9.28.2008

v3 foundation exam

Recently asked on LinkedIn: "How to prepare for the ITIL Foundation Certification v.3?".
My recommendations follows.

To increase your chances, I would not recommend a preparation before the training but:
  • before the training: find/buy ITIL practice tests,
  • during the training: take notes, build a glossary, sum-up each chapter in your own words,
  • before the exam, do as many practice tests as possible while making sure your sum-ups are covering all the questions,
  • the day before the exam: forget the books/manuals, just make sure you have your glossary and your sum-ups in min,
  • during the exam: relax, quickly answer the easy question first, take some time on the remaining questions, keep 5 minutes to review the easy questions.

9.27.2008

Talking about power consumption...

As an IT manager, you have many different reasons to monitor the power consumption of your equipments, individually, and as a whole:
  • ecological: reduce the environmental impact of the activity
  • financial: drive down energy cost
  • availability: make sure a power circuit is not about to trip
  • scalability: know how many servers you can add on a circuit, in a rack or a datacenter
  • troubleshooting: detect incident like A/C issues
Some basic rules I always recommend:

Even if you have a team on site 24/7, always use manageable power bars, that will allow you to track the power consumption of your equipments and power then up and down remotely.

Configure your bars so that all the servers are not powered up at the same time if the power happen to go down and up. A "boot surge" could trip the circuit even if you are far from the limit when the systems are operating. You can also use this delay between the servers startups to handle servers/services dependencies (boot a file storage first for example).

Never exceed 70% of the amperage of a circuit. Even if the power consumption appear very stable, servers needs much more juice to cool down when the A/C fails.

Understand how your servers behave on an energy standpoint when booting, when rebuilding a RAID container, when the CPU load is high, when the temperature raises...

Recently, I have discovered a $29.90 tool that helped me a lot: Kill-A-Watt.
Connect a server to this device and stresstest it. You'll immediately see the Volts, Amps, Watts, Hz and VA.

9.25.2008

How green is ITIL?

Today, I have discovered the world's first social reality game with Akoha and one of the mission I have been assigned is "Give a compact fluorescent bulb to somebody".

Earlier in the day, our web designer at MOBIVOX stopped by my desk, watched our printer, to tell me that this model consumes 80 Watts, not while operating, 80 Watts when it's in a stand by/sleep mode.

So what's my contribution to protecting our environment if I replace an incandescent bulbs by a fluorescent bulbs but don't bother checking the power consumption of office or production equipments? Will ITIL help/educate me?

Well, you won't find any explicit support for green issues in ITIL. If you host your datacenter, your power bill is probably at the top of your recurring costs. How come you're on your own?

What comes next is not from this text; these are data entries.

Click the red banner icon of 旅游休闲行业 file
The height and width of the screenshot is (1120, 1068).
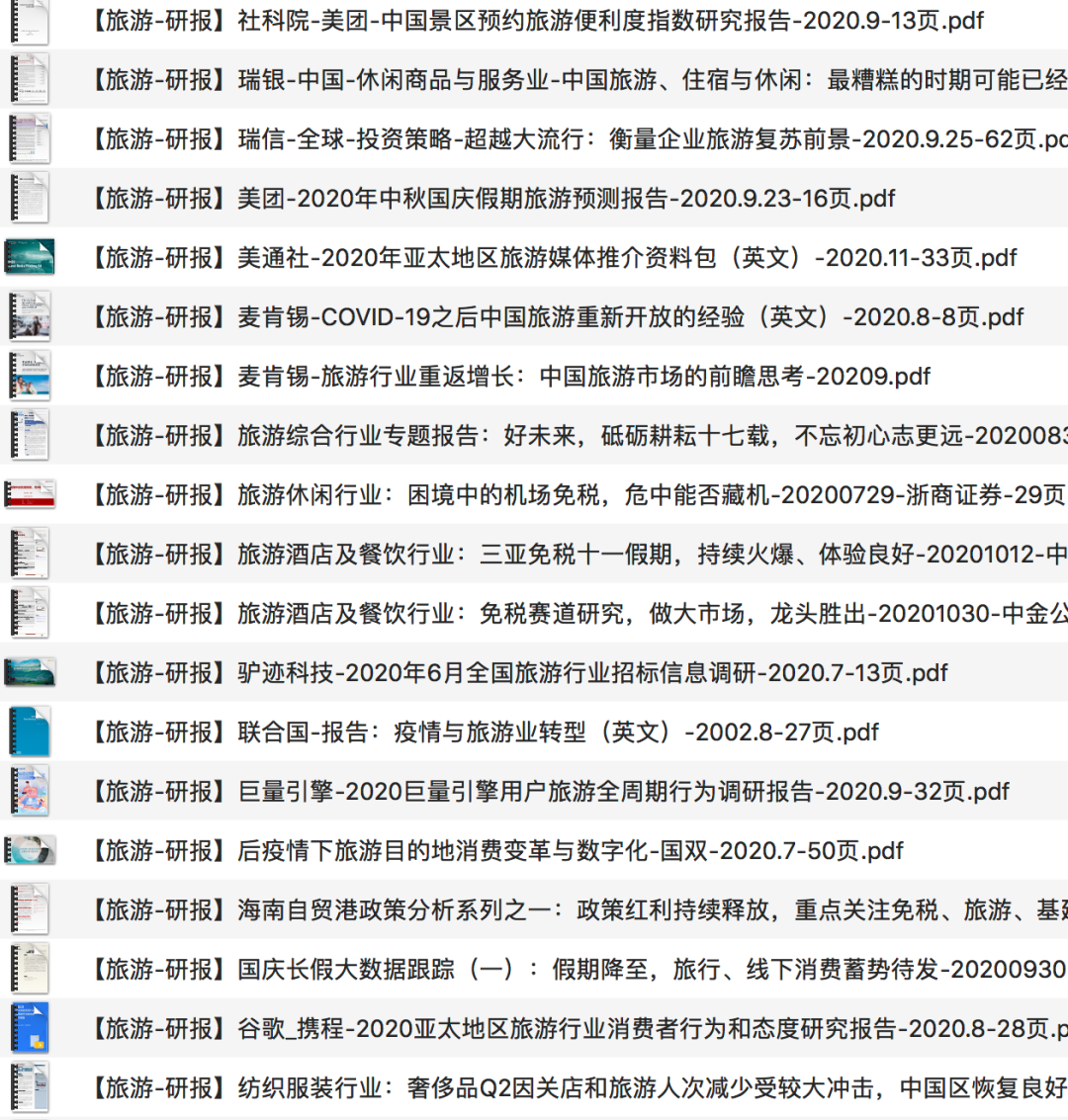[30, 494]
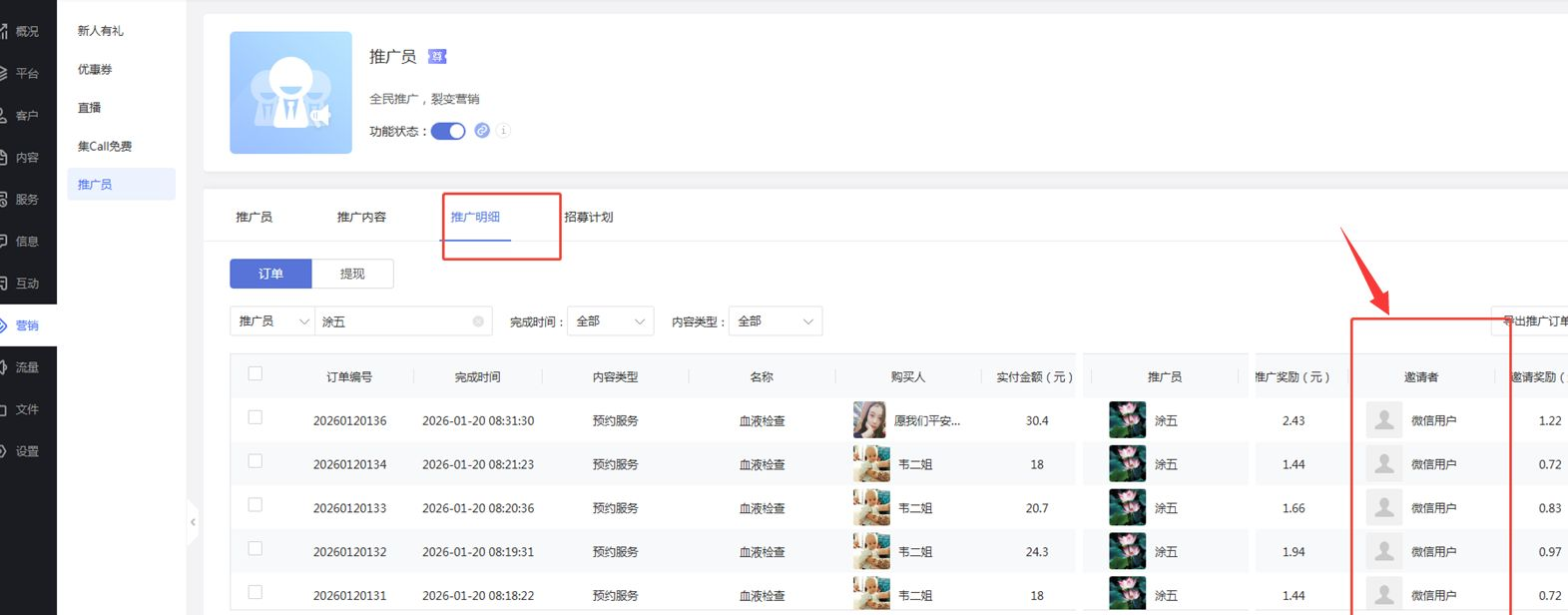This screenshot has width=1568, height=615.
Task: Click the 推广员 recommended badge icon
Action: [x=437, y=57]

ITIL's ultimate goal is to deliver best value IT services while driving down costs and reducing power consumtion, increasing recycling and reuse provide clear opportunities for financial gain.
It is, therefore, unfortunate that the version 3 fails to address the environmental impact question.

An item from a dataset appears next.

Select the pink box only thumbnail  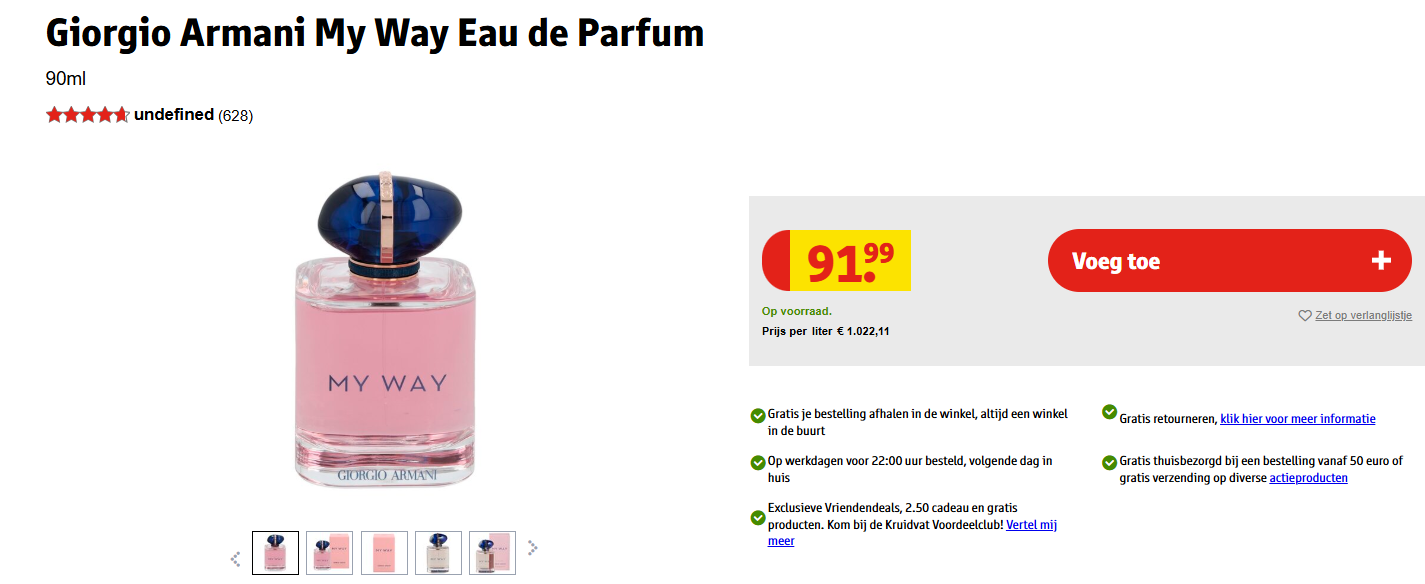384,553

ITIL v3 will provide you better tools than v2 to achieve your environemental goals, but tools only, not guidelines.

IT director will be under increasing pressure to incorporate the environmental impact into any decision making, so I hope v4 will be much greener. Too bad that we have to wait a couple of years.

9.17.2008

Step 7: implementing corrective action

Last episode so it's time to use the knowledge gained to optimize, improve and apply corrective actions.

You have identified many area of improvement, however you can't implement them all.
Priority is to be decided not only based on goals and objectives but also on regulatory requirements, competition moves or political decisions.

Corrective action if too often done in reaction to a single event that caused a severe outage and Continual Service Improvement is too often brought back up only once someone's complaining too loudly.

CSI requires ongoing attention, a well-thought-out plan, consistent attention to monitoring, analysing and reporting results with an eye toward improvement.

And all the 7 steps needs attention.

9.15.2008

Step 6: presenting and using the information

Our sixth episode is about creating reports and presenting information, which is an activity that is done in most organizations to some extent or another.

There is no value in the work done so far if we don't take our knowledge and present it, that is, turn it into wisdom by utilizing reports, monitors, action plans, reviews, evaluations and opportunities.

First, carefully think about the target audience and its needs/expectations. Format the collected data into knowledge that all levels can appreciate.
Then, keep in mind that managers at all levels are bombarded with too many e-mails, too many meetings, too many reports. So be concise and effective.

Some of the common problems associated with the presenting and reporting
activity:
  • everyone gets the same report (where business, senior management and IT managers are 3 very different audiences with different needs/expectations)
  • lack of an executive summary
  • too much over-killing supporting data
  • data presented in terms that are not understandable by the target audience (for example, availability is reported in percentages when the business often is interested in knowing the number, duration and impact of outages)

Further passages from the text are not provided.